Fat inhibits the aeration of egg whites, so when beating whites, be sure that not a speck of fat comes in contact with the whites. The beaters and bowl must be absolutely clean, so wash them in soapy water and dry well. Never use a plastic or rubber bowl for beating whites, as they retain grease, even after washing. If I am using a bowl that has been washed already, I pour a splash of vinegar into the bowl and wipe it out with paper towels. This will cut through and remove any grease, and the tiny amount of residual vinegar will help beat the whites, replacing or complementing the acidic cream of tartar or lemon juice that you will find in some recipes.
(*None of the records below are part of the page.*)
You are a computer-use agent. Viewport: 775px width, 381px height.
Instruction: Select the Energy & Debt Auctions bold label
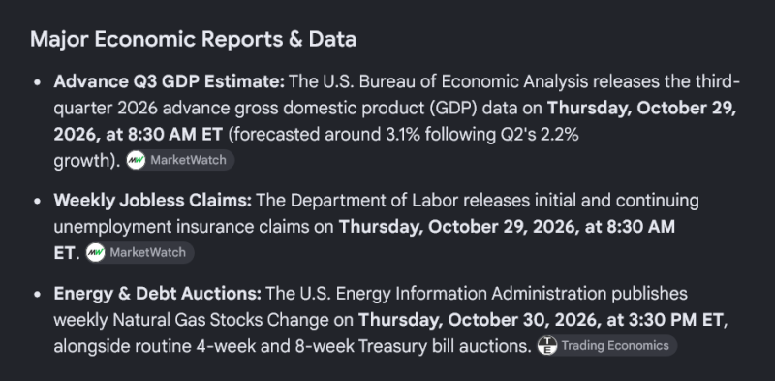[157, 294]
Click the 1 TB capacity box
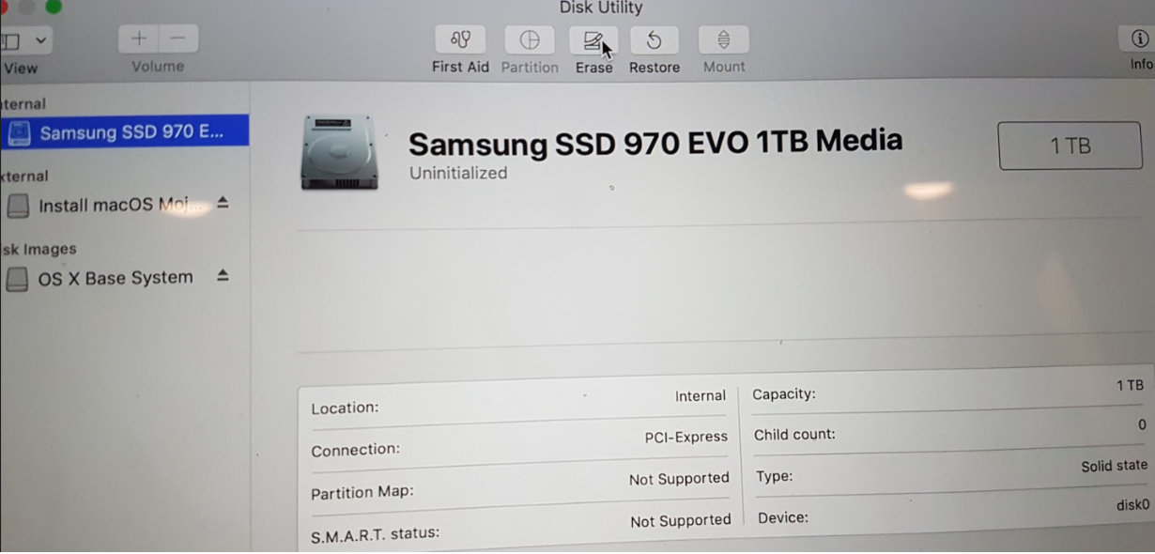 pyautogui.click(x=1070, y=146)
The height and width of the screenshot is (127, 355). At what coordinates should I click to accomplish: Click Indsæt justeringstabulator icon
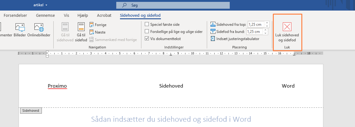coord(213,39)
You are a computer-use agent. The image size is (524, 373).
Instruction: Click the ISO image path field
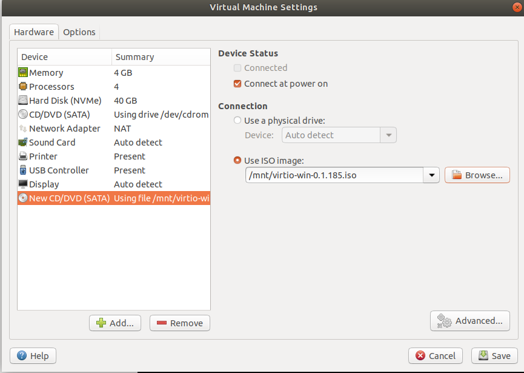(334, 175)
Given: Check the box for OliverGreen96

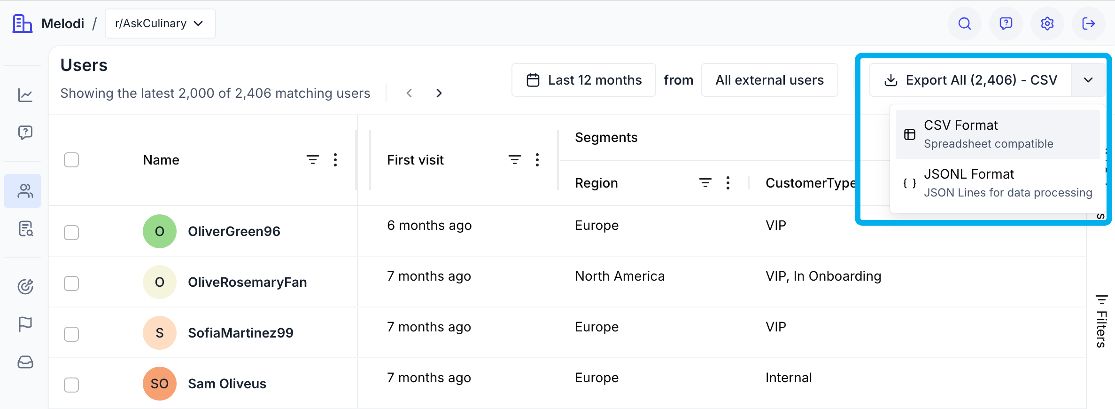Looking at the screenshot, I should pos(71,232).
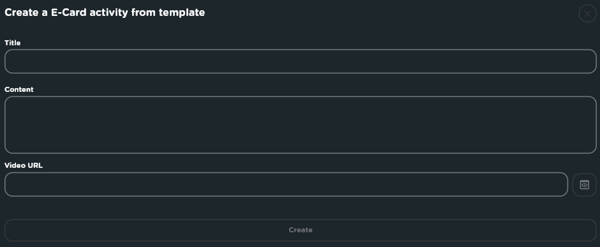Close the E-Card template dialog
The height and width of the screenshot is (247, 600).
pos(587,13)
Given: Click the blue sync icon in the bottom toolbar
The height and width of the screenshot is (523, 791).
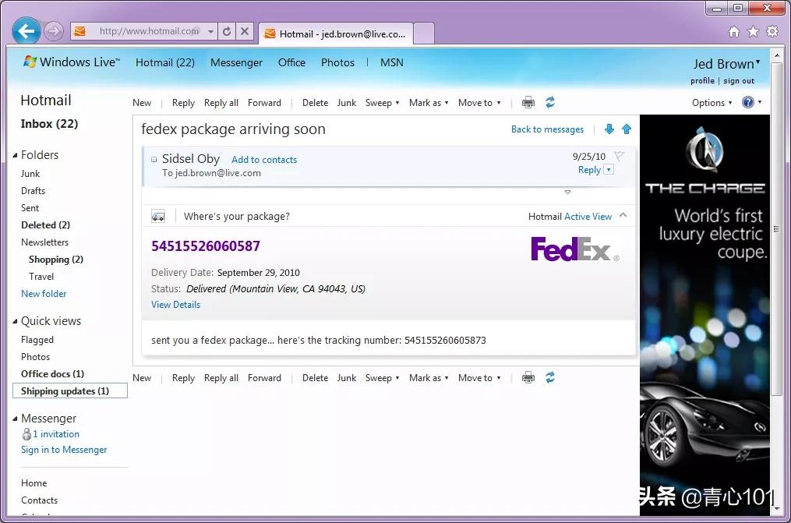Looking at the screenshot, I should pos(550,378).
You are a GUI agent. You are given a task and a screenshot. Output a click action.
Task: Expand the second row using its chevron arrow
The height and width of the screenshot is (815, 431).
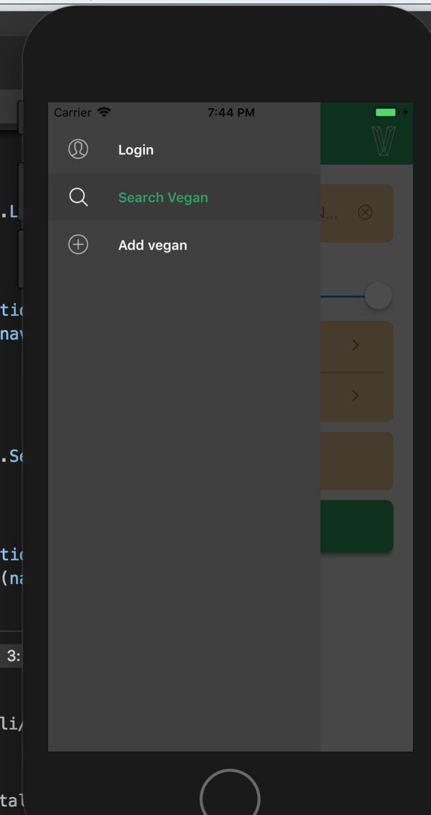pos(355,395)
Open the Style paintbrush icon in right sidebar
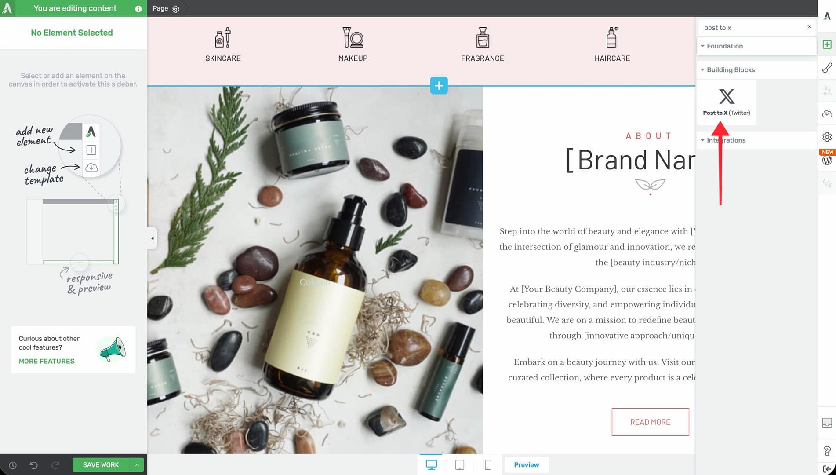The width and height of the screenshot is (836, 475). [827, 68]
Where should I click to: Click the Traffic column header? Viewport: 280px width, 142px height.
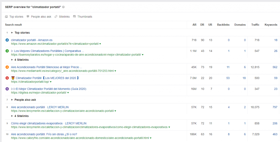pyautogui.click(x=255, y=25)
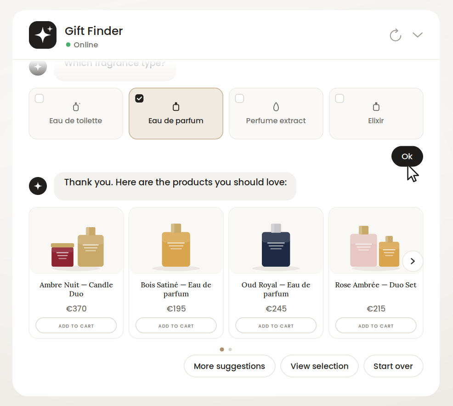Select the More suggestions option
Viewport: 453px width, 406px height.
tap(229, 366)
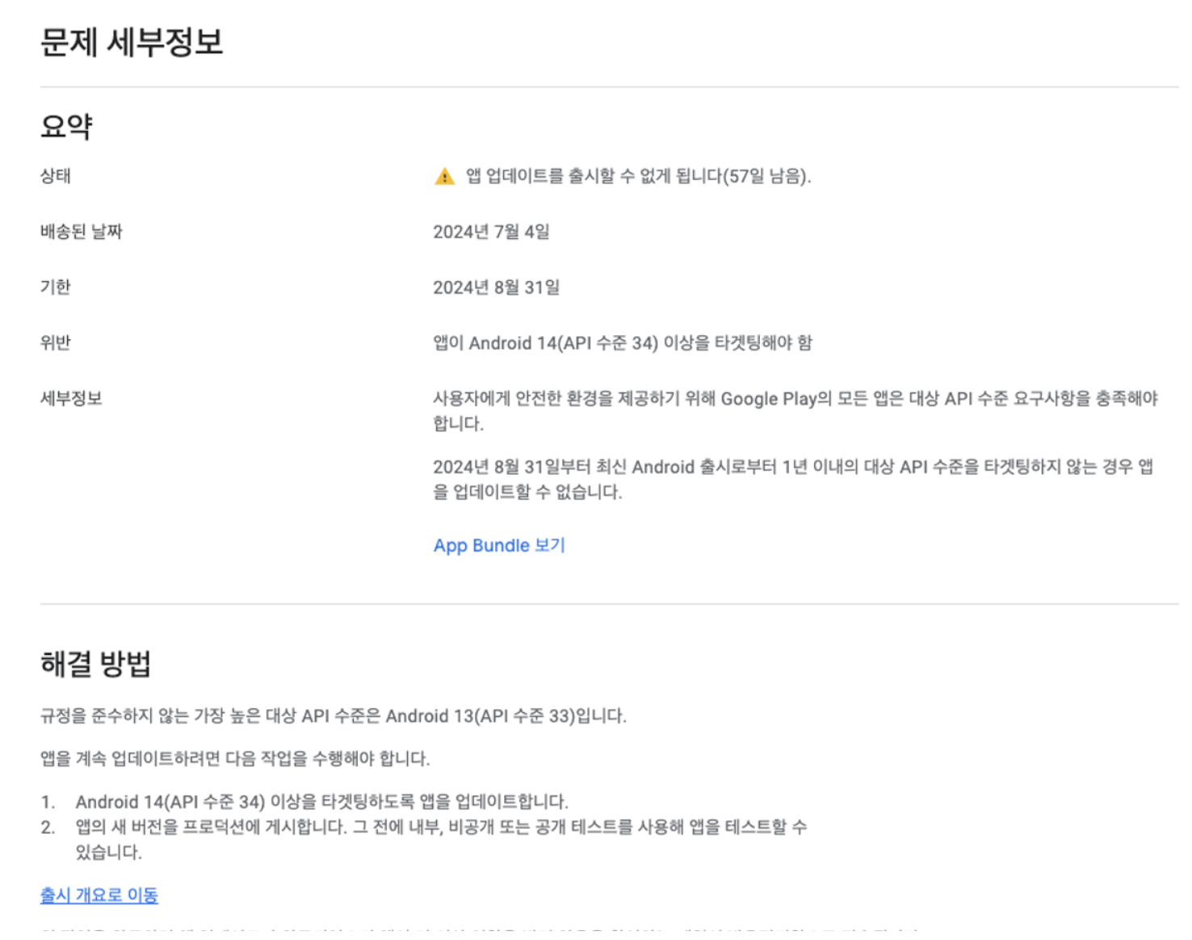The height and width of the screenshot is (940, 1192).
Task: Select the 상태 label
Action: coord(53,177)
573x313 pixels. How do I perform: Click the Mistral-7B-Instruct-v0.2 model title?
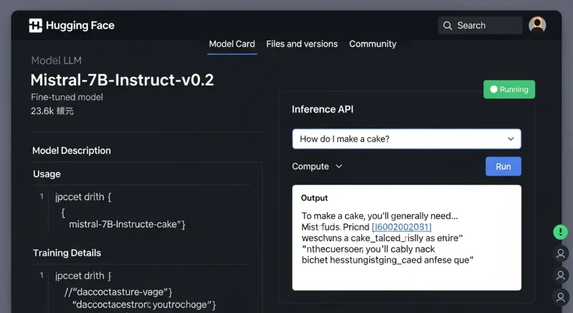122,80
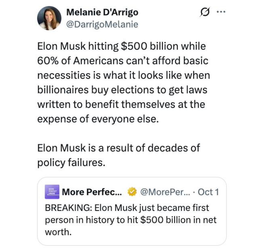Screen dimensions: 267x250
Task: Click More Perfect Union's purple avatar icon
Action: pyautogui.click(x=52, y=192)
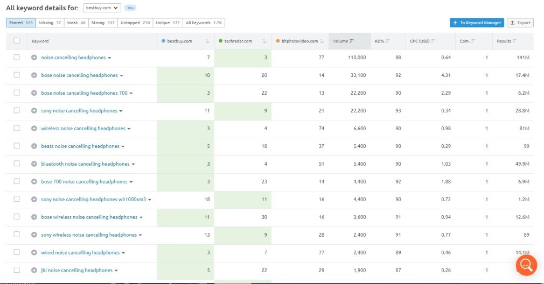Export the keyword table
The image size is (544, 284).
[520, 23]
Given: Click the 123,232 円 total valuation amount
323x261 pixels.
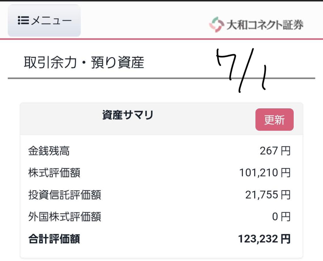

To beat egg whites to their optimum height, they need to be gradually inflated. In most cases, a handheld electric mixer is best because it allows you to observe the process; it’s easy to overbeat with a standing mixer. Start beating at low speed and beat until the whites are foamy. (If the recipe uses cream of tartar, add it now.) Increase the speed to high and beat until the whites form soft peaks. (When the beaters are lifted, the peaks of whites will bend at the tips). If beating to the stiff stage, keep beating, gradually adding sugar if the recipe directs, just until the whites stand in pointed peaks when the beaters are lifted. Don’t overbeat the whites. If they are beaten past the stiff peak stage, they will look clumpy, and there’s no way to save them.
Egg whites can be frozen for up to 3 months, so save them in an airtight container to use for meringues and desserts. (Egg yolks do not freeze well.) One large egg white equals 2 tablespoons. Allow the egg whites to defrost overnight in the refrigerator, but bring them to room temperature before beating.